A new December and a new bunch of puzzles from mscroggs.co.uk.

All the hints:

And I know no. 8 and 23 are wrong.

My first look at this problem:

• (aaa – bbb)*c = x
• (x – ddd)*e = y
• (y – fff)*g = hhhhh

Let’s sort this a little bit.

Very clear, and as I suspected, very late in the game. aaa = 444.

Or to put it another way:

• We’re looking for bbb, ddd and fff.
• One of these is 144.
• One of these is 138. (6 * 23)
• One of these is a multiple of 990, therefore one of these: 110, 165, 198, 330, 495, 990. There’s no overlap with the 2 we already have, so this must be the third one.
• One of the digits of ddd is 9. This must be the “multiple of 990” one.
• As 256 is 2⁸, ddd must be odd.
• Combining these 3 facts, we get ddd = 495.
• As 851 = 23 * 37, fff can’t be 138. fff = 144.
• bbb = 138.

c can’t be 2, 7, 5, 3, 9 or 6. This leaves 1, 4 and 8. (I assume for now, that none of the 1 digit numbers are 0.)
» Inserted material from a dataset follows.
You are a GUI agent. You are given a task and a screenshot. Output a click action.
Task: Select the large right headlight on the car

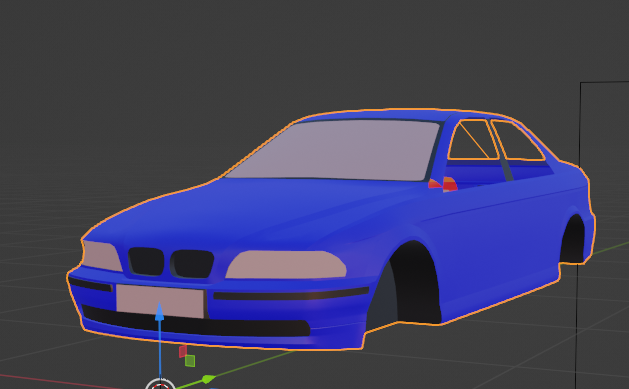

e can’t be 1, 7, 9, 4, 5, 2, 8, 6. This leaves 3.

g can’t be 9, 1, 2, 7 or 4. This leaves 3, 5, 6 and 8.

Let’s repeat that:

• (aaa – bbb)*c = x
• (x – ddd)*e = y
• (y – fff)*g = hhhhh
• aaa = 444
• bbb = 138
• c is 1, 4 or 8
• ddd = 495
• e = 3
• fff = 144
• g is 3, 5, 6 or 8

Now it’s just a question of going through all the options. Discarding the negative options for hhhhh first, and testing the true 5 digit options next.

Hey! Turns out, (((444-138)*4-495)*3-144)*8 = 16344.

This December I participated in Advent of Code.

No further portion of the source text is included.